Novel Mutations in SLC25A3 Encoding the Mitochondrial Phosphate Carrier

Abstract

It has long been known that the mitochondrial phosphate carrier (PiC), encoded by the nuclear gene SLC25A3, serves a dual role as the primary means of phosphate (Pi) uptake into mitochondria for oxidative phosphorylation and to serve as the main buffering species for calcium entering mitochondria. Yet only lately have mutations in human PiC been identified. We recently described an infant who is a compound heterozygote for two novel PiC variants, c.599T>G (p.Leu200Trp) and c. 886_898delGGTAGCAGTGCTTins CAGATAC (p.Gly296_ Ser300delins GlnIlePro) (Bhoj et al., 2015; PMID 25681081). This compound mutation affects both the muscle-specific isoform, PiC-A, and the ubiquitously expressed isoform, PiC-B. Of note, these two mutations are the first to affect the PiC-B isoform. Phenotypically, the infant initially had severe cardiomyopathy requiring heart transplantation, but had minimal skeletal myopathy and is now relatively healthy. Here, we used patient fibroblasts and yeast expressing humanized versions of Pic1p (the yeast PiC homolog) to analyze these novel PiC variants.
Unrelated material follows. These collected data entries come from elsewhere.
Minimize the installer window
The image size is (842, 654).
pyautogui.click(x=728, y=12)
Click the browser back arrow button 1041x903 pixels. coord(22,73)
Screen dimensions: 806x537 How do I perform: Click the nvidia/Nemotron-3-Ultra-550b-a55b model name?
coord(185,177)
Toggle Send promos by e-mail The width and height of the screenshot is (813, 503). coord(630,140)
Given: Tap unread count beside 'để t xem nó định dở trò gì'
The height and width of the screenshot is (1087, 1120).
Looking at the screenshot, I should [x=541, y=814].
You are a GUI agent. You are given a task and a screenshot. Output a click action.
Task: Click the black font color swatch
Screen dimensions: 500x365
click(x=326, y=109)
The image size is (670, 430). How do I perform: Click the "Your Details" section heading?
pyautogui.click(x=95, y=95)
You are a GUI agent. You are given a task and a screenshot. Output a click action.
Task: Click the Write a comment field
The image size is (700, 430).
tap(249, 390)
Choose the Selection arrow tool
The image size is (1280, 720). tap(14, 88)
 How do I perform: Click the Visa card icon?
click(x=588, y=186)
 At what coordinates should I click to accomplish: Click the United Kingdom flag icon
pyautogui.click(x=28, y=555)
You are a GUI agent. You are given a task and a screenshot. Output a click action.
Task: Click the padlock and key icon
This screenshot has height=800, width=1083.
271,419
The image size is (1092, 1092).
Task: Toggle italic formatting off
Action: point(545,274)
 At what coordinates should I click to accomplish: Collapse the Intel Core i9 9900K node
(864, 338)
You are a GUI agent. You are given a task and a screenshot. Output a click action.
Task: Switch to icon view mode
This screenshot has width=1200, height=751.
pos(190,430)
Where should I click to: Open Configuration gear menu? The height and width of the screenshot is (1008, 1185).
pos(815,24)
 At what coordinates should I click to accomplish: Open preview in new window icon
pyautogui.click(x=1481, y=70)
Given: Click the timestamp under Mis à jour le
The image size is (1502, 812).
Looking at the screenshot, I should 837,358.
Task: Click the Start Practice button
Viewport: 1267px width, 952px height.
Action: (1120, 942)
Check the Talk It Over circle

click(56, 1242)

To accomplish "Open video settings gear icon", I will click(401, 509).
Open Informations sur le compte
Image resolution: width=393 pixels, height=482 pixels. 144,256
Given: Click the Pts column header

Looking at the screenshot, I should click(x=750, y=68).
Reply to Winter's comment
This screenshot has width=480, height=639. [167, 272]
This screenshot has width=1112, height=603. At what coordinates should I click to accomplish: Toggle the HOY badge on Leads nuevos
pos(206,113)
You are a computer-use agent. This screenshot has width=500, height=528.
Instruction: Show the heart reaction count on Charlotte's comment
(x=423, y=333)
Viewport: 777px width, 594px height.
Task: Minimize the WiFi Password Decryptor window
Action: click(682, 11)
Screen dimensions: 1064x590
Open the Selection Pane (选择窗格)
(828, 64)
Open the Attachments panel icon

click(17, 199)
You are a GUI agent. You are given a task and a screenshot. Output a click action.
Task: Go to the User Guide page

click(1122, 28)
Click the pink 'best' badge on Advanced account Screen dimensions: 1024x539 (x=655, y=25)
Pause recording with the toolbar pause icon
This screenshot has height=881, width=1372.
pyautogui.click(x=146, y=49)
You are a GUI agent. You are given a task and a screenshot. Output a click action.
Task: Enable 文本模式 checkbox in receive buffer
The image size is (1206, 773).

Analyses in yeast suggested that the Leu200Trp mutation, affecting a highly conserved leucine, yields functional PiC protein, whereas the del/ins mutation does not. In patient fibroblasts, PiC protein expression was barely detectable, despite the potentially neutral Leu200Trp variant, and phosphorylating oxygen consumption was decreased by ∼50%. The lower oxidative phosphorylation led us to question if mitochondrial fusion activity was altered, since inner mitochondrial membrane fusion depends on mitochondrial ATP. Studies using fibroblasts transfected with mitochondrial matrix-targeted DsRed and photoactivatable GFP indicated suppressed fusion activity of the inner mitochondrial membrane. Overall, these observations provide insight into the pathologic potential of these newly described PiC variants and, more generally, indicate that heterozygosity of a deleterious variant may be sufficient to cause mitochondrial dysfunction and organismal pathology.